The exclusion criteria included non-diagnosed vaginal bleeding, gynecological cancer history, chronical diseases such as liver pathologies or diabetes mellitus, pelvic inflammatory disease, septic abortion history in the last 3 months, malignancy doubt in biopsies, fertility desire, the uterus size bigger than 10 weeks of gestational age, submucosal leiomyoma or polyp, having a diagnosis of a gynecologycal pathology other than endometriosis and a history of hormonal medication usage in the last 3 months.

Study & Design

• Study Type: Interventional
• Study Design: Not specified

Primary Outcome Measures

Name	Time	Method
To measure improvements in severity and frequency of pain. Each patient was asked to complete questioannaries of SF-36 and visual analogue scales (VAS) in the first visit and 3rd, 6th, 9th and 12th months of the study. These scales recorded the non-cyclic pain, dysmenorrhoea, severity of dyspareunia symptoms effects on life quality and degree of satisfaction after treatment. [The patients were assessed physically, sonographically and mentally at the beginning of the study and then periodically after the first visit at the 3rd, 6th, 9th and 12th months of the study.]

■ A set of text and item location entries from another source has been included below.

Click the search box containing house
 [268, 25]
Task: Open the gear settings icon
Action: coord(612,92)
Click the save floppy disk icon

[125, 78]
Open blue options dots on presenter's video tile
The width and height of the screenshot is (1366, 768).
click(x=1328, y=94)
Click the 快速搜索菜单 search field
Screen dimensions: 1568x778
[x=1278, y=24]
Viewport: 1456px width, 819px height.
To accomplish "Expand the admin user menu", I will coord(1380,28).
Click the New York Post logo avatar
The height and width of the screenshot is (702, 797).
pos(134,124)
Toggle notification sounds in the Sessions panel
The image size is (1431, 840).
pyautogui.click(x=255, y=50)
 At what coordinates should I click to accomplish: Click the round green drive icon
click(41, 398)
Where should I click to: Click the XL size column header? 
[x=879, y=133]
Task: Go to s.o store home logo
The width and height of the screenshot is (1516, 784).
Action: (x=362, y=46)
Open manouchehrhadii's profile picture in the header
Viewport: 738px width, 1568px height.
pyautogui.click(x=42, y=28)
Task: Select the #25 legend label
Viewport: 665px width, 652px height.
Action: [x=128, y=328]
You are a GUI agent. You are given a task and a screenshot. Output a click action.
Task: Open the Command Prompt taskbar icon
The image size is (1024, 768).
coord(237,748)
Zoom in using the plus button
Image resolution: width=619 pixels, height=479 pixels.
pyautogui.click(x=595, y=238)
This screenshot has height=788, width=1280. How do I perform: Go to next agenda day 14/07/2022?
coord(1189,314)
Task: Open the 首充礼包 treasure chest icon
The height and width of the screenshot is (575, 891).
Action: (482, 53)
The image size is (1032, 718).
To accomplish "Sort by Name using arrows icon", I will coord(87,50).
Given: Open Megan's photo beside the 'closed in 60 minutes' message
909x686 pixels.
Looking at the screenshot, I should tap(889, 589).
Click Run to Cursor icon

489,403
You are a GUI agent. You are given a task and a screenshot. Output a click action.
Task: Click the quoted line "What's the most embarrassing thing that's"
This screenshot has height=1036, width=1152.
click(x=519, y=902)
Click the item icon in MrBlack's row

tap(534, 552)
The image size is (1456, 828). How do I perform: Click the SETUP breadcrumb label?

Secondary Outcome Measures

Name	Time	Method
Serum CA-125 levels were measured in the plasma samples of each participant by the laborotory. Changes in the Ca-125 levels were noted accordingly.[patients assessed every 3 months for a total of 12 months period.];The menstrual symptoms such as noncyclic bleeding, menorrhagia, acnes, mood swings were each evaluated by patient questionnaires in each visit.[The participants were assessed every 3 months for a total of 12 months period.]